* _Task objective_: In the answer, each line must appear exactly as in the records, and no picture may appear.

Information shown below:

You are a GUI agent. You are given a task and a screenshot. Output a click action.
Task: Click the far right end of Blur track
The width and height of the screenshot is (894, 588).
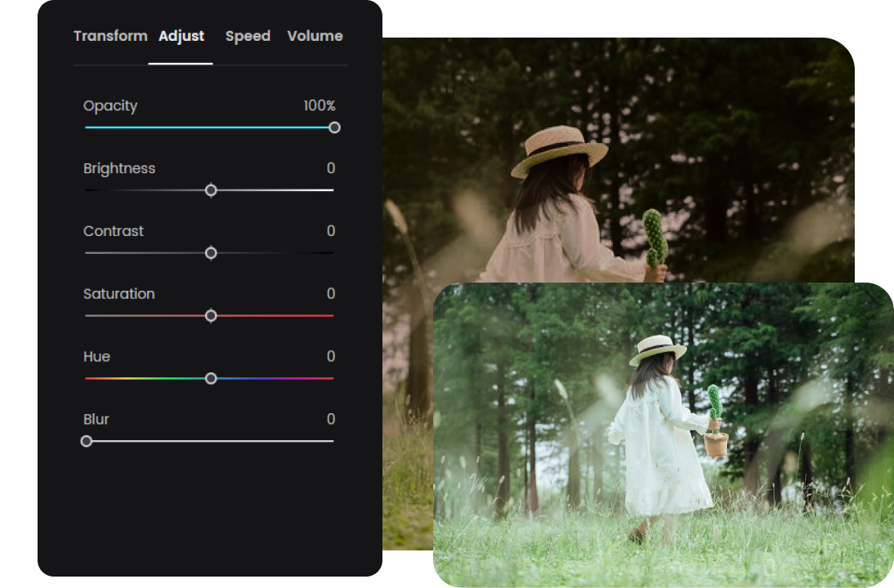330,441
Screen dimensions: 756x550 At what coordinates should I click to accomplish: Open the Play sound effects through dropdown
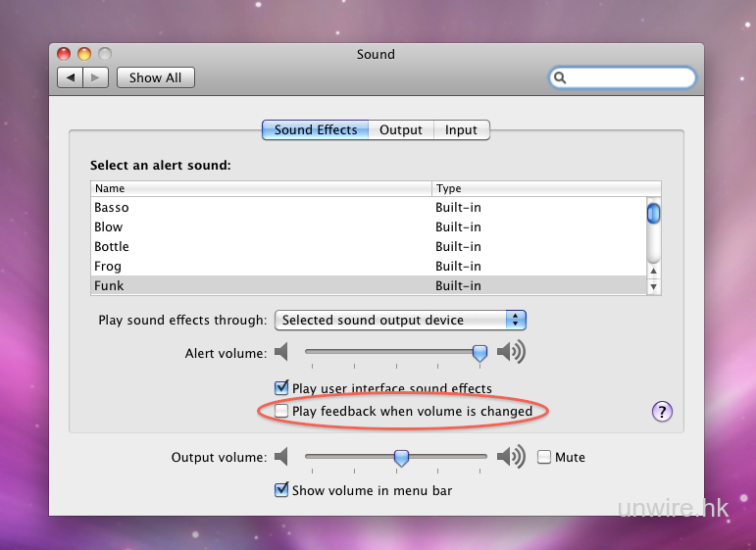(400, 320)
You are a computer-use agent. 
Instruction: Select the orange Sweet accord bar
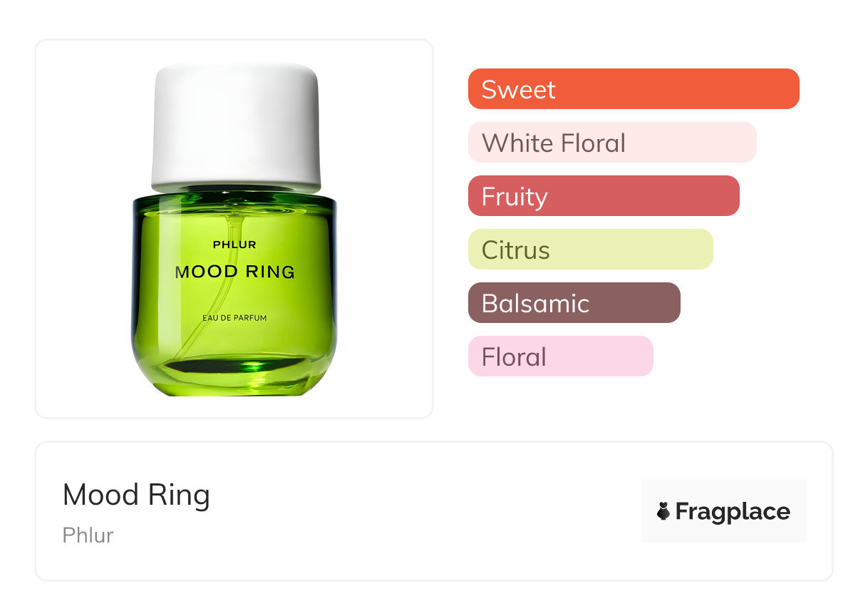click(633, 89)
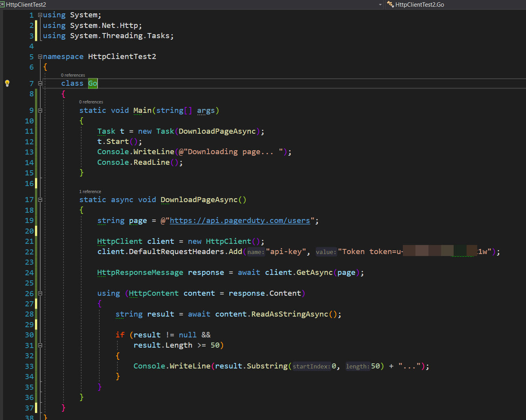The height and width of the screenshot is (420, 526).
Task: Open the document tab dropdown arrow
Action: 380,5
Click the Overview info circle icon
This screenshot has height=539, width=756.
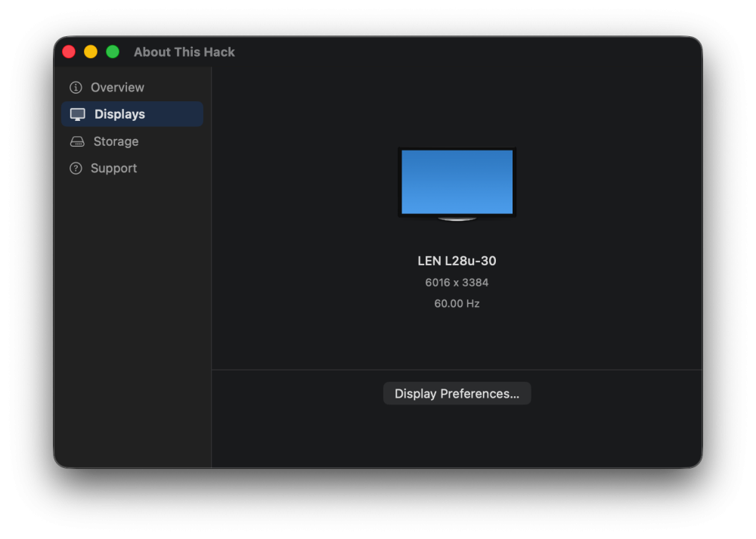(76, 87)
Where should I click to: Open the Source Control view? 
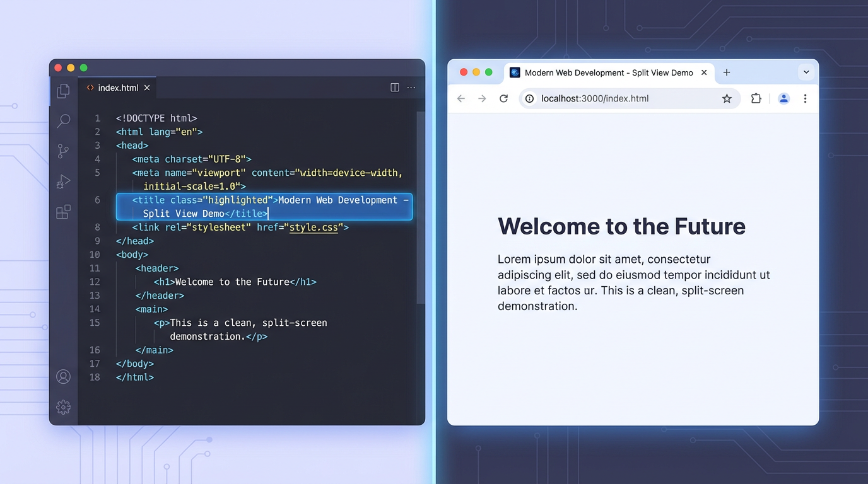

End of Information shown.

* _Result of this exercise_:
You are a GUI agent. You are given a task and a screenshot. Output a click action.
Task: Click the far right end of Blur track
The width and height of the screenshot is (894, 588).
330,441
Screen dimensions: 756x550 At what coordinates should I click to accomplish: Open the Play sound effects through dropdown
(400, 320)
You are a computer-use agent. 
Instruction: Select the orange Sweet accord bar
click(633, 89)
The height and width of the screenshot is (420, 526).
Task: Open the document tab dropdown arrow
Action: 380,5
Click the Overview info circle icon
This screenshot has height=539, width=756.
(76, 87)
Where should I click to: Open the Source Control view? 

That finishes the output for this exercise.